Physical unit
Unit symbol ${\ displaystyle \ mathrm {sr}}$
Physical quantity (s) Solid angle
Formula symbol ${\ displaystyle {\ mathit {\ Omega}}}$
dimension ${\ displaystyle {\ mathsf {{\ frac {L ^ {2}} {L ^ {2}}} = 1}}}$
system International system of units
In SI units ${\ displaystyle \ mathrm {1 \, sr = 1 \; {\ frac {m ^ {2}} {m ^ {2}}} = 1} \,}$
Named after Greek στερεός , "spatial" and Latin radius , "ray"

The steradian , also sterad , unit symbol  sr , is a unit of measurement for the solid angle . In the SI system of units , it is included as a derived unit of measurement.

On a sphere with a 1  m radius, a steradian encloses an area of 1 m² on the surface of the sphere . The solid angle of the entire spherical surface is 4π sr.

definition

Definition of sterant
Relationship between the opening angle in degrees and in steradian (in multiples of ) for a symmetrical cone.${\ displaystyle \ alpha}$${\ displaystyle \ Omega}$${\ displaystyle \ pi = 3 {,} 1415 \ ldots}$

A sphere with the radius is given . Then a steradian is the solid angle that a spherical cap assumes with the area on the spherical surface when viewed from the center of the sphere . This solid angle can be calculated as the area of the spherical cap divided by the square of the radius : ${\ displaystyle r}$${\ displaystyle r ^ {2}}$${\ displaystyle A_ {t}}$${\ displaystyle r}$

${\ displaystyle \ Omega = {\ frac {A_ {t}} {r ^ {2}}}}$

The division has the effect that the solid angle does not depend on the radius of the sphere under consideration.

example

The solid angle of a cone, which cuts a partial area ( ) of 13.5 m 2 from a sphere with a radius of 3 m , is . ${\ displaystyle A_ {t}}$${\ displaystyle {\ frac {13 {,} 5 \, {\ text {m}} ^ {2}} {(3 \, {\ text {m}}) ^ {2}}} = {\ frac { 13 {,} 5 \, {\ text {m}} ^ {2}} {9 \, {\ text {m}} ^ {2}}} = 1 {,} 5 \, {\ text {sr} }}$

If the solid angle relates to a circular cone from the center of the sphere, as in the figure on the right ( canonical solid angle ), it can be viewed as a plane angle in the section through the center of the sphere . The following relationship can be derived from the relationship for the area of ​​the spherical cap of the cone and the angle : ${\ displaystyle \ alpha}$${\ displaystyle \ alpha}$

${\ displaystyle \ Omega = 2 \ pi \ left (1- \ cos \ left ({\ frac {\ alpha} {2}} \ right) \ right) \ quad \ Leftrightarrow \ quad \ alpha = 2 \ arccos \ left (1 - {\ frac {\ Omega} {2 \ pi}} \ right) \,}$.

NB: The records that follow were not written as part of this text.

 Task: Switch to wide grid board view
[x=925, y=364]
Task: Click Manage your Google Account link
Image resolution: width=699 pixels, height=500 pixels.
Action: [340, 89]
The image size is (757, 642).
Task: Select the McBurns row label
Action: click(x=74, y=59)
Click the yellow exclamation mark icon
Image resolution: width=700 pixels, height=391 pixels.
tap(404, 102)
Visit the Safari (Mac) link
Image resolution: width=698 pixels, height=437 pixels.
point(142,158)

The opening angle of a cone that covers the solid angle 1 sr is approx. 65.54 °. ${\ displaystyle \ alpha}$

history

In the SI, it was initially left open whether steradian and radian are derived units or base units; the class of “complementary units” was created for both. In 1980 the CIPM recommended that these supplementary units be interpreted as derived. This was followed in 1995 by the 20th  General Conference on Weights and Measures (CGPM) and resolved in resolution 8 to abolish the class of supplementary units.

The unit symbol "sr" was established in 1950 by the CIPM. In the past, the characters “str” and “sterad” were also used.